En septembre dernier, les juges se sont prononcés sur un système d’évaluation informatique mis en place par une banque importante qui visait à confronter en permanence les performances des commerciaux de chaque agence : ces derniers n’étaient pas soumis à des objectifs fixés individuellement mais devaient, en utilisant l’outil mise en place, « faire mieux que les autres » et faire en sorte que leur agence ait les meilleurs résultats.

Le médecin du travail, constatant une augmentation des troubles anxiodépressifs, des accidents cardio-vasculaires et des troubles musculo-squelettiques chez les employés demande à l’employeur de retirer ce dispositif d’évaluation des performances.
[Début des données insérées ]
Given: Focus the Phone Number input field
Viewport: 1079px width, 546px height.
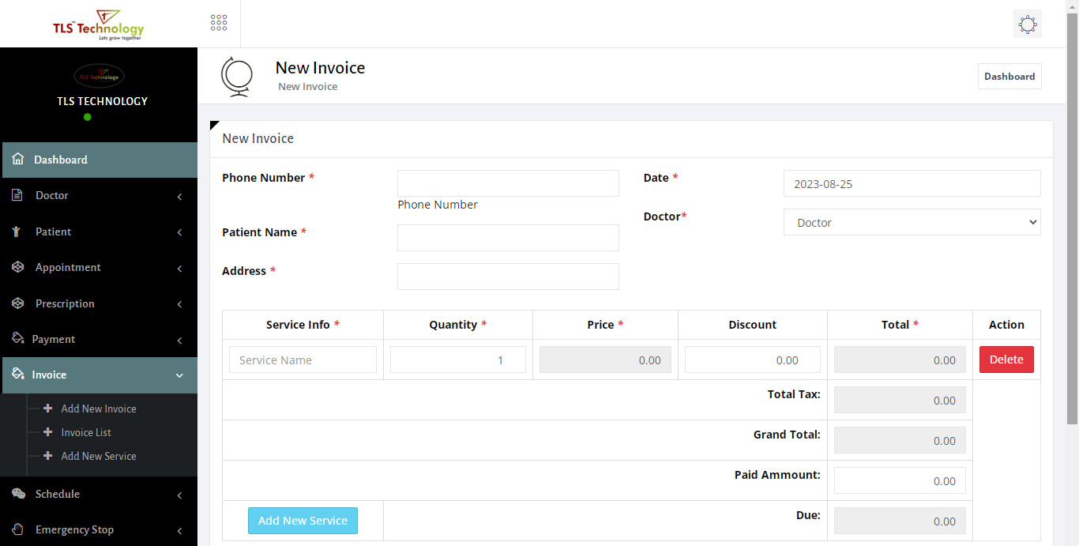Looking at the screenshot, I should (508, 183).
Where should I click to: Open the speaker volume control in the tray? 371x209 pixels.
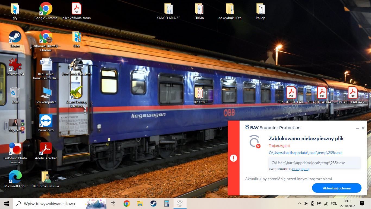click(x=306, y=204)
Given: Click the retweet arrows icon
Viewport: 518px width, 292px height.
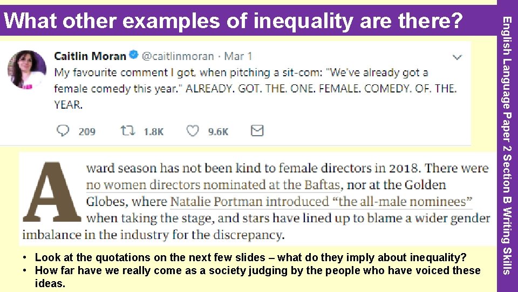Looking at the screenshot, I should (127, 130).
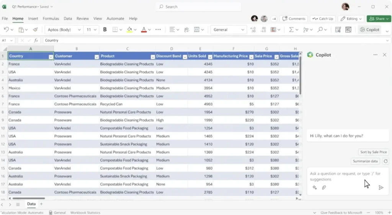This screenshot has height=215, width=392.
Task: Click the Format Painter brush icon
Action: [35, 29]
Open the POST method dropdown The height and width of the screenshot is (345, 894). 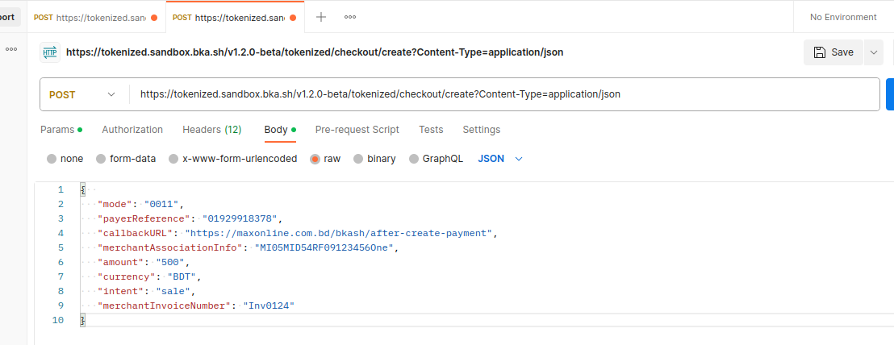coord(83,94)
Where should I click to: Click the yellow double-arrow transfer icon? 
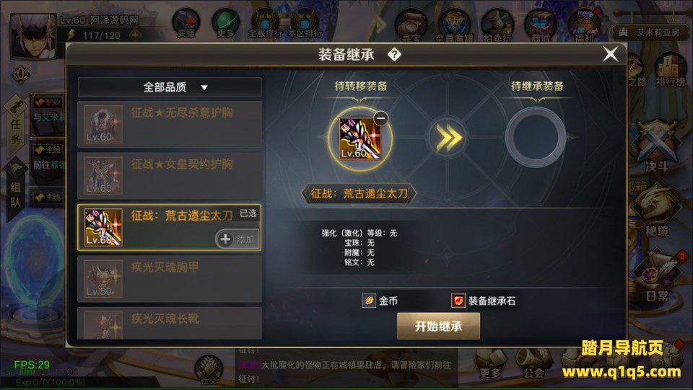(x=448, y=138)
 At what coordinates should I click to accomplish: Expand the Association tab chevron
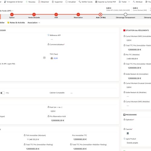click(x=39, y=23)
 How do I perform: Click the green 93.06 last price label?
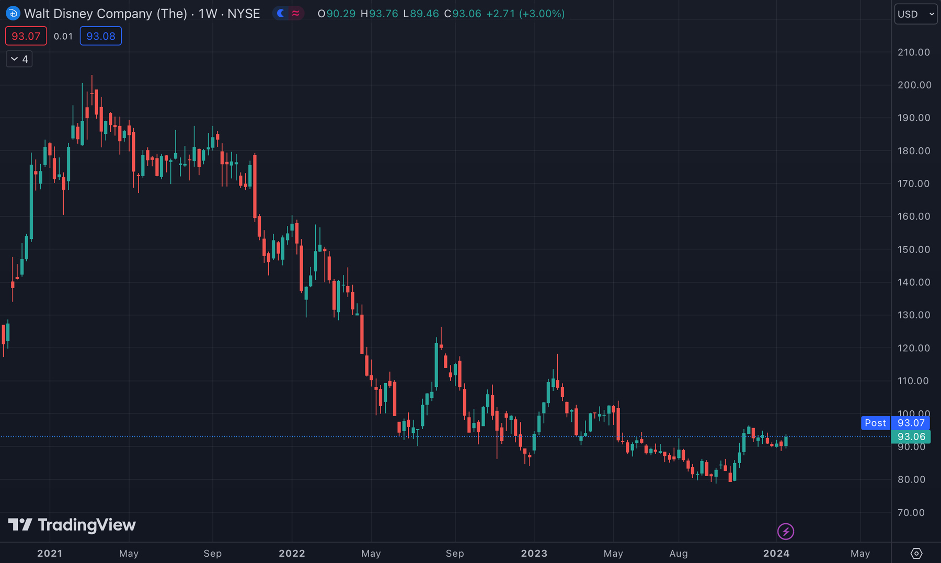911,436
Ce dernier n’obtempère pas mais met en place un observatoire des risques psychosociaux, un numéro vert et un plan d’action qualité du travail.

Un syndicat de l’entreprise saisit alors le juge pour obtenir l’interdiction de ce système. Et obtient gain de cause. (TGI Lyon, 1ère ch. Sect. 2, 4 septembre 2012, n°11/05300).

Les juges ont considéré que ce système d’évaluation compromettait la santé des salariés en créant, entre autres :

  • une atteinte à la dignité des personnes par leur dévalorisation permanente, utilisée pour créer une compétition ininterrompue entre les salariés ;
  • un sentiment d’instabilité du fait qu’il n’y a aucune possibilité de se situer dans l’atteinte d’objectifs annuels puisque le résultat de chacun est conditionné par celui des autres ;
  • une culpabilisation permanente du fait de la responsabilité de chacun dans le résultat collectif ;
  • un sentiment de honte d’avoir privilégié la vente au détriment du conseil du client ;
  • une incitation pernicieuse à passer outre la réglementation pour faire du chiffre ;
  • une multiplication des troubles physiques et mentaux constatés : troubles anxiodépressifs, accidents cardio-vasculaires, et troubles musculo-squelettiques.

Les juges considèrent que les mesures mises en place par l’employeur sont insuffisantes et ne visent pas à supprimer le risque à la source mais à intervenir a posteriori une fois que le risque est révélé.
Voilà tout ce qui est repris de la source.